=== WORK INSTRUCTION ===
Copy exactly, beginning with the line holding "Image resolution: width=455" and ending with the final line of the data beneath this task; copy nothing else, and leave out every picture.

Data entries:
========================================

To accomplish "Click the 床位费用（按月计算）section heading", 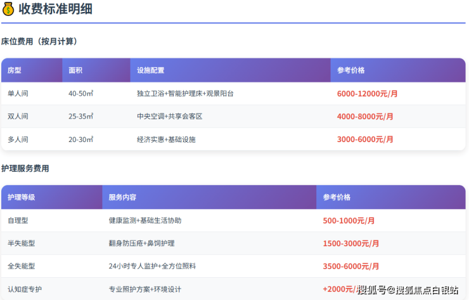I will [x=39, y=41].
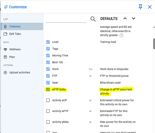The height and width of the screenshot is (133, 155).
Task: Check the Activity pMax column
Action: tap(48, 122)
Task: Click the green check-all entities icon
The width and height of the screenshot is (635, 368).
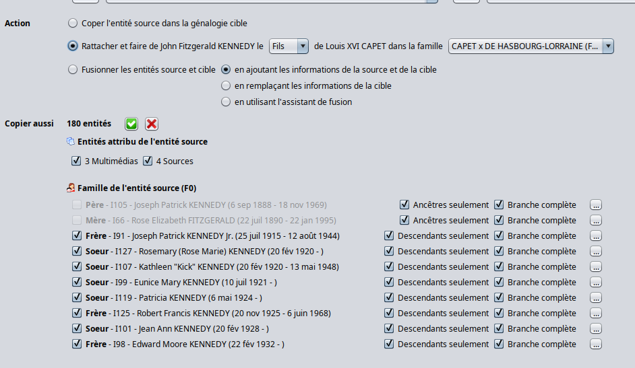Action: [131, 124]
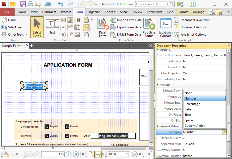Collapse the Actions section
Screen dimensions: 232x159
[157, 85]
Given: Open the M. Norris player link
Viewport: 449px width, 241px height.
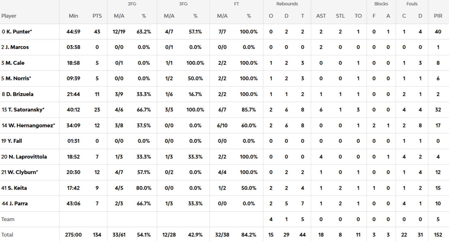Looking at the screenshot, I should [x=18, y=79].
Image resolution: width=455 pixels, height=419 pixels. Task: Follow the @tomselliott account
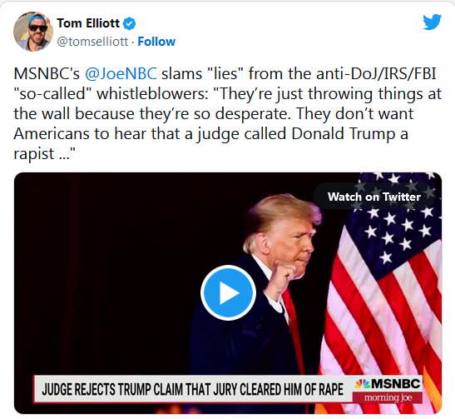(x=156, y=42)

========================================

=== RESPONSE TO THE EXERCISE ===
Image resolution: width=455 pixels, height=419 pixels. Task: Follow the @tomselliott account
(x=156, y=42)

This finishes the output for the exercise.